- **Collected data**:
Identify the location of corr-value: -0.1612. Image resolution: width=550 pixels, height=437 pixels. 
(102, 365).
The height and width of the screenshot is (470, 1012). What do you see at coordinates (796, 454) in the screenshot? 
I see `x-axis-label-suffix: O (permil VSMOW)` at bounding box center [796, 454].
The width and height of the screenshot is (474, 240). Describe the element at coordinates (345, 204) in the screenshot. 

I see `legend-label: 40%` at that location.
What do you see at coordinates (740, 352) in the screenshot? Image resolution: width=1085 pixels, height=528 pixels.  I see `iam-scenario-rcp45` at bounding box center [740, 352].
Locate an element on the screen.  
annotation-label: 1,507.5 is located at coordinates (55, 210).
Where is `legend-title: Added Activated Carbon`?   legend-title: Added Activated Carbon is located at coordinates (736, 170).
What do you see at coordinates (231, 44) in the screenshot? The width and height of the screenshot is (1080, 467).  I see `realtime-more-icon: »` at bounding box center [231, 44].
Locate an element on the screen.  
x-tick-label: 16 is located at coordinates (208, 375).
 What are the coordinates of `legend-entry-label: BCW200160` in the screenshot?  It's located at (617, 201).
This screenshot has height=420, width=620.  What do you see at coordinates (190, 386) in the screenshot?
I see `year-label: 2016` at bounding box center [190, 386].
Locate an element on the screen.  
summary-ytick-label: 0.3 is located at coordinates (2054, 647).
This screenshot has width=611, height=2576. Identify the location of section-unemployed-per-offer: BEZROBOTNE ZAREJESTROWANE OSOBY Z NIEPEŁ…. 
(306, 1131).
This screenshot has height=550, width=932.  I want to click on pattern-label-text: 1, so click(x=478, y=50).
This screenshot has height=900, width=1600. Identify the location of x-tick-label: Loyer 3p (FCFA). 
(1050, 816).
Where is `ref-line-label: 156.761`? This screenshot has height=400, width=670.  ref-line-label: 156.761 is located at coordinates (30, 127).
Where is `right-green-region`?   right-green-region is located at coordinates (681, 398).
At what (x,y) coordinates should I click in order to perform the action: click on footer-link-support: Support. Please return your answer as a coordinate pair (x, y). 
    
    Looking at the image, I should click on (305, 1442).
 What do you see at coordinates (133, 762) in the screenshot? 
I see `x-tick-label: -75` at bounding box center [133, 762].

- **REQUIREMENT**: Please copy each line of the records above that contains the string "click". Case counts.

- **ANSWER TO THE EXERCISE**:
This screenshot has height=550, width=932.  I want to click on pattern-label-text: 1, so click(x=478, y=50).
At what (x,y) coordinates should I click in order to perform the action: click on footer-link-support: Support. Please return your answer as a coordinate pair (x, y). 
    Looking at the image, I should click on (305, 1442).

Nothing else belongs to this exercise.